55. Dalga

61 24 0
                                    

"Gelebilir miyim?" Kapıdan gelen sesi duymamazlıktan geldim.

Adım sesleri bana doğru yaklaşıyordu.
Gözlerimi kapatmış rüzgara kendimi bırakmıştım.
Yüzüme her bir yel çarptığında huzur buluyordum.

Oturduğum salıncağa oturdu o kişi.
Yüksek ihtimal Ulaş'tı.

Burnuma buram buram Manolya kokusu geldiğinde de buna emin oldum.

"Uyuyor musun?"
Çevik bir şekilde gözlerim kapalı konuştum, "Hayır."

"Ben gideyim..."
"Gitme."

Yutkundum.
Rüzgarın esintisi durmuştu.

"Odanı boşaltmamalarını sağladım...tekrar oraya döneceksin."
"Armağan söyledi."

"Neden bana bakmıyorsun?"
"Utanıyorum."
Durdu, gülümsediğini hissettim.
"Benden mi?"
"Evet."
"Gözlerine aşık olan adama mı bakmaktan utanıyorsun?"
Gözlerimi açtım. Ve ona baktım.

"Beni hala seviyor musun Ulaş? Hala bana aşık mısın?"
Kaşlarını çattı,
"Hiç bir şey değişmedi ki duygularım değişsin."
"Ben iğrenç bir insan oldum Ulaş."
"Sen iğrenç bir insan olmak için hiç bir şey yapmadın Mavi."
"Ama bana yaptılar. İğrenç bir insan olmam için ellerinden gelen her şeyi yaptılar."
"Asıl sen iğrenç bir insan olmamak için bunların hepsine katlandın...bak, yanımdasın. Daha ne isteyebilirim ki?"
"Beni affetme demiştim sana."
"Sana hiç küsmedim ki."
Kısa bir süre gözlerime baktı.
"Mavi...ben sana nasıl küsebilirim...nasıl kıyabilirim...nasıl iğrenç diyebilirim...sen benim her şeyimsin..."
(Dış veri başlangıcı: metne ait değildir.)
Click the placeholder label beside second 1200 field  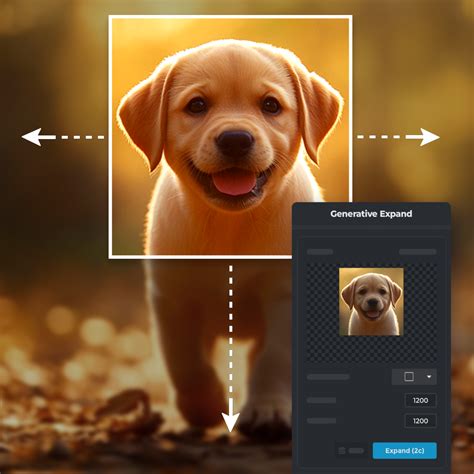[x=321, y=421]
"Çok canım yanıyor...her geçen gün daha çok yanıyor...acıyor...sızlıyor...ağrıyor..."
"Gel yaralarını ben sarayım."

"Ayaz mayaz umrumda değil...sen varsın, gerisi önemli değil...istersen bu işleri bile bırakabiliriz...senin için yaparız bunu Mavi, sen gittin ben mahvoldum şimdi sen geldin ve ben tekrar doğdum."

"Ama ben yok oldum..."
"Güzelim..."
"Ben güzelin değilim Ulaş."
"Sen benim her zaman güzelimsin"
"Değilim...güzel de değilim artık...belki de hiç bir zaman olmadım."
"Neden bana bakmaktansa şu boş manzaraya bakmayı tercih ediyorsun?"
Gözlerimi ona çevirdim.
"Bakıyormuş gibi de hissetmiyorum ki..." Yutkundum.
"Sanki görmüyormuş gibi...görüyormuş da unutmuş gibi...hatırlaması imkansız gibi..."
"Hiç bir şey imkansız değildir."
"Ulaş...şu 3 yılda öğrendiğim en büyük şeylerden biri, umutların bir saçmalıktan ibaret olmasıydı... inandığım hiç bir şeye inanmıyorum artık...umut yok...umut o adamın odama girdiği gün sona erdi benim için."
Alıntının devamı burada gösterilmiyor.